▶ **Task**
From the records below, transcribe only the lines running from the one with "Instruction: Select the Web Data file row" through the one with "Click the blue". Keep both of those end lines.

Items from a data source

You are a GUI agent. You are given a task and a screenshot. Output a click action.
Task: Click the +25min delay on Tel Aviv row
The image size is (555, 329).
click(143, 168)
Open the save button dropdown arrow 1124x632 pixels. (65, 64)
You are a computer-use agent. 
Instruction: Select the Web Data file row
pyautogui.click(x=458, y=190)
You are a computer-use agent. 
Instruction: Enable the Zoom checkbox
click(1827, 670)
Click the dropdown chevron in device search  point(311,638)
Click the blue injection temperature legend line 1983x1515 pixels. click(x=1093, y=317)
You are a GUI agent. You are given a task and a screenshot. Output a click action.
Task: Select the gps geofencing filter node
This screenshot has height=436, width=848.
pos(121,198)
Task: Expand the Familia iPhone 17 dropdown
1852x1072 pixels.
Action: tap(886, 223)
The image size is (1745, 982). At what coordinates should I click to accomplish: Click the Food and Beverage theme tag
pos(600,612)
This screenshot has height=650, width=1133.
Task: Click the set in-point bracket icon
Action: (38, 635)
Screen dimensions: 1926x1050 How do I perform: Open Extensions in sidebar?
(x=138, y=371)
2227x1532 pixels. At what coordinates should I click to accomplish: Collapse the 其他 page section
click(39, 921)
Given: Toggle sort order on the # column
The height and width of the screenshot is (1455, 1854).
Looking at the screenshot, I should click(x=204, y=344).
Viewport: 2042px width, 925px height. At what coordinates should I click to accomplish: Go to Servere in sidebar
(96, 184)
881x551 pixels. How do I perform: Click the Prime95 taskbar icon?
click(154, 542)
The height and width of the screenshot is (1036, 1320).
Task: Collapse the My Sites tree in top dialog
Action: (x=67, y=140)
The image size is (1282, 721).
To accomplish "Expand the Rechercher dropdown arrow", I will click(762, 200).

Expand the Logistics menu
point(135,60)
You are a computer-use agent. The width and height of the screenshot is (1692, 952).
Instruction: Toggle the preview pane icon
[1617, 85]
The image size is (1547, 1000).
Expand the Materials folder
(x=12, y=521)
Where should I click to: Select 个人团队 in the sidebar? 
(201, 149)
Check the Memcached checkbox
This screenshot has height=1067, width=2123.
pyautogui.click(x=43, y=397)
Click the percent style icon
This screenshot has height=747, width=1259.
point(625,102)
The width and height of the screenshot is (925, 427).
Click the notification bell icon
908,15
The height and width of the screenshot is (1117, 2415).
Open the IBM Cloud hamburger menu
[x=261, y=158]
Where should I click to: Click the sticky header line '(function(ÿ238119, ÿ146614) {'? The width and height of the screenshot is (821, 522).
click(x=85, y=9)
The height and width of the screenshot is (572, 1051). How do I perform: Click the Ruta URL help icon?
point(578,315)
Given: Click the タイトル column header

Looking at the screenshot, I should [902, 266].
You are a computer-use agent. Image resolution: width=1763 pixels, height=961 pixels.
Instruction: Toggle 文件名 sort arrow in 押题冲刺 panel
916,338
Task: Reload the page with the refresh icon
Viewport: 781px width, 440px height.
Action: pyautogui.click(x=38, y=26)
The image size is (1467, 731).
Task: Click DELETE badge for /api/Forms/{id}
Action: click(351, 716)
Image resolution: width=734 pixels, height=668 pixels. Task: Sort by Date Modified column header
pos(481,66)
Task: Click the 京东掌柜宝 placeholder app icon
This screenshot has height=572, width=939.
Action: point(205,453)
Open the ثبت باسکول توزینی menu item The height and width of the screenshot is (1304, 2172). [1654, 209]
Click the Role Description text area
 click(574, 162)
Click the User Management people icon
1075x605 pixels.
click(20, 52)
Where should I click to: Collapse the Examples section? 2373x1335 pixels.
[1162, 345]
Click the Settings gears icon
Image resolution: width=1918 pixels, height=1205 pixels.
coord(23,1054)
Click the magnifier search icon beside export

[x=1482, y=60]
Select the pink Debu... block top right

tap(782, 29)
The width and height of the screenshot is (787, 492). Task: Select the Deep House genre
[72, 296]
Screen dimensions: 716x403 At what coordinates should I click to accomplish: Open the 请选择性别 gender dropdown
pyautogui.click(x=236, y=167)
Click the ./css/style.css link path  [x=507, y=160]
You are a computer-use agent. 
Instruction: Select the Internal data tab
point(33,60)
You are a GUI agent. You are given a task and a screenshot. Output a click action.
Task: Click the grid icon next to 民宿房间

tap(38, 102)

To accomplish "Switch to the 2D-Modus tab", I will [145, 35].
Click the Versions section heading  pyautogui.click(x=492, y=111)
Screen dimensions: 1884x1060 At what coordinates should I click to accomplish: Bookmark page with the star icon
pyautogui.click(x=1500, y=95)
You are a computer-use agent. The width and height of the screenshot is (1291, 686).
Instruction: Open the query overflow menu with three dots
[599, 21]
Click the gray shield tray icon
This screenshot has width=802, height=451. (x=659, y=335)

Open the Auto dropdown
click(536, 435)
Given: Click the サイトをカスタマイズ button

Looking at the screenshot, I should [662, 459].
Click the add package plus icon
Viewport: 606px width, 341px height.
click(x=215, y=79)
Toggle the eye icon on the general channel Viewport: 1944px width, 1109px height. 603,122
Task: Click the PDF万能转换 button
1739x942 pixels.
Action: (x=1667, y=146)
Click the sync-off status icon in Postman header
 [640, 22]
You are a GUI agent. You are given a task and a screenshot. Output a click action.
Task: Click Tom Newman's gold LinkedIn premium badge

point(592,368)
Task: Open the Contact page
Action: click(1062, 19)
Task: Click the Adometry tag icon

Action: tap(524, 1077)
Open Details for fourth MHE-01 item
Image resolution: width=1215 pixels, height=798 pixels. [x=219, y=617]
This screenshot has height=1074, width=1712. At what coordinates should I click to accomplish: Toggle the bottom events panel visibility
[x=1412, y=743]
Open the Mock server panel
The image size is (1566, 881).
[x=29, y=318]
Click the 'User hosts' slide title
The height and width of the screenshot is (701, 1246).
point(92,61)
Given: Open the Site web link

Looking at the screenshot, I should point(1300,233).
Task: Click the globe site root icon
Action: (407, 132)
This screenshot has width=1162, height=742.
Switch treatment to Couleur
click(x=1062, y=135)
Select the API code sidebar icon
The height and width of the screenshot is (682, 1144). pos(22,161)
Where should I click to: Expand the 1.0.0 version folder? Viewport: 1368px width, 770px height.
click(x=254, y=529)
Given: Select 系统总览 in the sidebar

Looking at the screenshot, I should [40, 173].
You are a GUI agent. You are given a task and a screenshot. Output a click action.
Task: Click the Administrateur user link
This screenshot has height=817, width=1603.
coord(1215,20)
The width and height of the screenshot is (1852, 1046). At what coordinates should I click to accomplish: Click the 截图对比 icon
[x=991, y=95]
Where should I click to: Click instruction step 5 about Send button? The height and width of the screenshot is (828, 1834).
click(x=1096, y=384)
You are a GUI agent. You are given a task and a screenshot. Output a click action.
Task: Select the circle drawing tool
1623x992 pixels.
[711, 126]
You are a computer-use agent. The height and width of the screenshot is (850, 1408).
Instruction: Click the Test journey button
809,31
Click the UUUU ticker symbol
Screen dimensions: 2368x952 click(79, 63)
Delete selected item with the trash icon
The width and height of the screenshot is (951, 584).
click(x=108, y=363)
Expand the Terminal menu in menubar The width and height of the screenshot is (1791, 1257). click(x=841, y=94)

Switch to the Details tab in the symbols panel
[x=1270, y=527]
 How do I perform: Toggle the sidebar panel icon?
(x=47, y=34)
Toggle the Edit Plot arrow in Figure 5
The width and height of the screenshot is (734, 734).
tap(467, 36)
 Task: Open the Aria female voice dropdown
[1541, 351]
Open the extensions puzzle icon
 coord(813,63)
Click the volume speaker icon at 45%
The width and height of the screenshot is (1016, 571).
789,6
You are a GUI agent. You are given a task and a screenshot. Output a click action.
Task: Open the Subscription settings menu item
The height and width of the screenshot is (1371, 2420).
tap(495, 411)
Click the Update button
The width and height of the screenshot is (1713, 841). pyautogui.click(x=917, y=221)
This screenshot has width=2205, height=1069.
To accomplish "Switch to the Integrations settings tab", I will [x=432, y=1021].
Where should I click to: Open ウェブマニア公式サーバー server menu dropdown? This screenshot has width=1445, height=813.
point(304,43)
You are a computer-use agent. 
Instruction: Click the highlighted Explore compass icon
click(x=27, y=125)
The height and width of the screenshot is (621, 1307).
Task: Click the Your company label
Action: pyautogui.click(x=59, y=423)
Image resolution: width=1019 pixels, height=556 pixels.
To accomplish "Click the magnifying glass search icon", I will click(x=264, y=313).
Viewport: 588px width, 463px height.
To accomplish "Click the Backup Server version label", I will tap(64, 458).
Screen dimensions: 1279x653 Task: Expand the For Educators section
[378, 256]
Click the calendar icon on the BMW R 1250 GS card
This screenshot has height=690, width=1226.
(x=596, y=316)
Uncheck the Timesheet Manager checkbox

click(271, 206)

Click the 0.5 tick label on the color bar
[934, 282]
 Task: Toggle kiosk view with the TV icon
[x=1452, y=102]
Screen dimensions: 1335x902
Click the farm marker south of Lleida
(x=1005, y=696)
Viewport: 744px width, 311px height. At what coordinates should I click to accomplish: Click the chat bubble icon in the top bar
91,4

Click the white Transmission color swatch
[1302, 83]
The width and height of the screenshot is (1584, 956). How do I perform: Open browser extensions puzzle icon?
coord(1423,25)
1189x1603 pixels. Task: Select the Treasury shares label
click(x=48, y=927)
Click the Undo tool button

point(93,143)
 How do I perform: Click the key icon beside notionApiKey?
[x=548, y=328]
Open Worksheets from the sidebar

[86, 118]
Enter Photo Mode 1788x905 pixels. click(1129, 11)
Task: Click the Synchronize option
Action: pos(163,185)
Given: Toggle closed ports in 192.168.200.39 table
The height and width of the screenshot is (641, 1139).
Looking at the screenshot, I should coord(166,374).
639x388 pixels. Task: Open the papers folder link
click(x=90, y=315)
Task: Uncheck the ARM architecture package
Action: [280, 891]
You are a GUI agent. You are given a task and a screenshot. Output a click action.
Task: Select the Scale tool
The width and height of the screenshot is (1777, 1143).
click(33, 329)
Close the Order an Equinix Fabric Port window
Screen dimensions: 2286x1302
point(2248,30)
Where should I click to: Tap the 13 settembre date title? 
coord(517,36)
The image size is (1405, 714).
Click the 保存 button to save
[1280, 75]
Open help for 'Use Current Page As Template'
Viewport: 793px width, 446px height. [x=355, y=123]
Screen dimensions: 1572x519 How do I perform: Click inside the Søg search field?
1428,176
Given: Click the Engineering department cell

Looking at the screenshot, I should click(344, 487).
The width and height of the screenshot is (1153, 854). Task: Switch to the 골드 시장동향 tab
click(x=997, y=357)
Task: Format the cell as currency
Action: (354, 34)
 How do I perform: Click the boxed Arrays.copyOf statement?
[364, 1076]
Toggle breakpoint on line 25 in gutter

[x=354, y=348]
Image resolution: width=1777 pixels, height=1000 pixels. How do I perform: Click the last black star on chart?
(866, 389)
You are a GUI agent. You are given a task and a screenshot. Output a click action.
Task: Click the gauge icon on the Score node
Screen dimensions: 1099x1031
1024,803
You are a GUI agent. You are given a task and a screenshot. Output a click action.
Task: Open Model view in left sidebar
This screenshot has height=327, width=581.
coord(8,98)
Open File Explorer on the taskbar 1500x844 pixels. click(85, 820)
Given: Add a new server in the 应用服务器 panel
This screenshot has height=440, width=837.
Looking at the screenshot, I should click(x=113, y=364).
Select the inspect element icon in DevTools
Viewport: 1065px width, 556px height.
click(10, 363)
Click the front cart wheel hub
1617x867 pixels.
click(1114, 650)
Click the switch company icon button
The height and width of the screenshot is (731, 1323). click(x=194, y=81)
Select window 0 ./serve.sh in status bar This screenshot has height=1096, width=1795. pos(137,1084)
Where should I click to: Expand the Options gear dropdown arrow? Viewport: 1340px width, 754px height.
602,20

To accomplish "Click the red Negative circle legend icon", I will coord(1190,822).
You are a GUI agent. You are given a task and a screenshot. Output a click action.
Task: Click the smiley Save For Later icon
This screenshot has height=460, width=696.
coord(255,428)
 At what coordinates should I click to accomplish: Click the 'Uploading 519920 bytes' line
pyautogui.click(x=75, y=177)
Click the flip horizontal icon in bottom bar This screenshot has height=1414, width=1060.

▶ **The answer**
Instruction: Select the Web Data file row
pyautogui.click(x=458, y=190)
You are a computer-use agent. 
Instruction: Enable the Zoom checkbox
click(1827, 670)
Click the dropdown chevron in device search  point(311,638)
Click the blue injection temperature legend line 1983x1515 pixels. click(x=1093, y=317)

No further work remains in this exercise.